I have nothing against the people that are working on AI and appreciate the work they do. However every time I see an article about a company using AI like this I just get the vibe that it's a bunch of middle aged men trying desperately to make things like the "future" they saw when they were a kid. I've seen amazing implementations of AI in a lot of different ways but I'm so sick of dumb ideas like this because some guy that used to watch Star Trek as a kid wants to feel like they live in the future while piggybacking on someone else's work. It's like the painted tunnel in cartoons where it looks like a real tunnel but in reality it's just a very convincing lie. And that's all that it is. Complexity does not mean sophistication when it comes to AI and never has and to treat it as such is just a forceful way to make your ideas come true without putting in the real effort.
Sorry, I had to get that out. Also I have nothing against Star Trek and I used to watch it as a kid because my parents watched it all the time.
some guy that used to watch Star Trek as a kid wants to feel like they live in the future while piggybacking on someone else’s work.
I don't think they care about their own nostalgia. I think they ant to use other people's dreams to make a lot of money. I'm also sure some of them genuinely just ant to push the technological envelope just cause they can, ethics be damned. But ultimately, it's just money.
I would love nothing more than the utopian future Trek promised but greed is killing it.
Complexity does not mean sophistication when it comes to AI and never has and to treat it as such is just a forceful way to make your ideas come true without putting in the real effort.
It's a bit off-topic, but what I really want is a language model that assigns semantic values to the tokens, and handles those values instead of directly working with the tokens themselves. That would be probably far less complex than current state-of-art LLMs, but way more sophisticated, and require far less data for "training".
I'm not sure I understand. Do you mean hearing codewords triggering actions as opposed to trying to understand the users intent through language? Or is are there a few more layers to this whole thing than my moderate nerd cred will allow me to understand?
Not quite. I'm focusing on chatbots like Bard, ChatGPT and the likes, and their technology (LLM, or large language model).
At the core those LLMs work like this: they pick words, split them into "tokens", and then perform a few operations on those tokens, across multiple layers. But at the end of the day they still work with the words themselves, not with the meaning being encoded by those words.
What I want is an LLM that assigns multiple meanings for those words, and performs the operations above on the meaning itself. In other words the LLM would actually understand you, not just chain words.
Semantic embeddings are a thing. LLMs "work with tokens" but they associate them with semantic models internally. You can externalize it via semantic embeddings so that the same semantic models can be shared between LLMs.
The source that I've linked mentions semantic embedding; so does further literature on the internet. However, the operations are still being performed with the vectors resulting from the tokens themselves, with said embedding playing a secondary role.
This is evident for example through excerpts like
The token embeddings map a token ID to a fixed-size vector with some semantic meaning of the tokens.
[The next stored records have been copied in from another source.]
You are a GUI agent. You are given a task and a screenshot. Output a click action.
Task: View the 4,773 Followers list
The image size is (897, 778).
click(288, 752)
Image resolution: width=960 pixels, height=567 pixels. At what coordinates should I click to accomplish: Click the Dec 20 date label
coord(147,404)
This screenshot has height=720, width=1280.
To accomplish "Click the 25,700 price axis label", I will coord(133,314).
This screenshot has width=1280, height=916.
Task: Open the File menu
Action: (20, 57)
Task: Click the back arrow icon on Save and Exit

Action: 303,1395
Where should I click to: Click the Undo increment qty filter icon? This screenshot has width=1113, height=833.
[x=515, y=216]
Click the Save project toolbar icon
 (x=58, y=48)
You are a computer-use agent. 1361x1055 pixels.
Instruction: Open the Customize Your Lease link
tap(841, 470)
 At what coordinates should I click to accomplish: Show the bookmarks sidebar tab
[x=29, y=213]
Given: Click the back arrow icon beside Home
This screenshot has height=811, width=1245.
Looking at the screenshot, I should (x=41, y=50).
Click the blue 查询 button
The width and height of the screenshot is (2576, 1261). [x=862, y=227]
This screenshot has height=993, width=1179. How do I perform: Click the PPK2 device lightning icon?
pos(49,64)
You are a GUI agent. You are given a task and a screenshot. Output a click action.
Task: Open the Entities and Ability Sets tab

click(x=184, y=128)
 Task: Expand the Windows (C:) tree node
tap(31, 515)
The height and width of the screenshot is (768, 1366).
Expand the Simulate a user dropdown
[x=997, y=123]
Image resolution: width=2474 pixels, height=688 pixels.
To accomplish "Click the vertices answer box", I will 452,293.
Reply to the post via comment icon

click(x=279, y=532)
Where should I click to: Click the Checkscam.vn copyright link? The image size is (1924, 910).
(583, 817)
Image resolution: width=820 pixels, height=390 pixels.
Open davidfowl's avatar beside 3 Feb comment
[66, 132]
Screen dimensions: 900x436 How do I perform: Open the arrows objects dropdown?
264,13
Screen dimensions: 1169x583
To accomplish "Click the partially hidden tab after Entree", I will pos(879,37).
These brings some interesting properties: similar tokens will have a similar embedding (in other words, calculating the cosine similarity between two embeddings will give us a good idea of how similar the tokens are).
Emphasis mine. A similar conclusion (that the LLM is still handling the tokens, not their meaning) can be reached by analysing the hallucinations that your typical LLM bot outputs, and asking why that hallu is there.
What I'm proposing is deeper than that. It's to use the input tokens (i.e. morphemes) only to retrieve the sememes (units of meaning; further info here) that they're conveying, then discard the tokens themselves, and perform the operations solely on the sememes. Then for the output you translate the sememes obtained by the transformer into morphemes=tokens again.
I believe that this would have two big benefits:
The amount of data necessary to "train" the LLM will decrease. Perhaps by orders of magnitude.
A major type of hallucination will go away: self-contradiction (for example: states that A exists, then that A doesn't exist).
And it might be an additional layer, but the whole approach is considerably simpler than what's being done currently - pretending that the tokens themselves have some intrinsic value, then playing whack-a-mole with situations where the token and the contextually assigned value (by the human using the LLM) differ.
[This could even go deeper, handling a pragmatic layer beyond the tokens/morphemes and the units of meaning/sememes. It would be closer to what @[email protected] understood from my other comment, as it would then deal with the intent of the utterance.]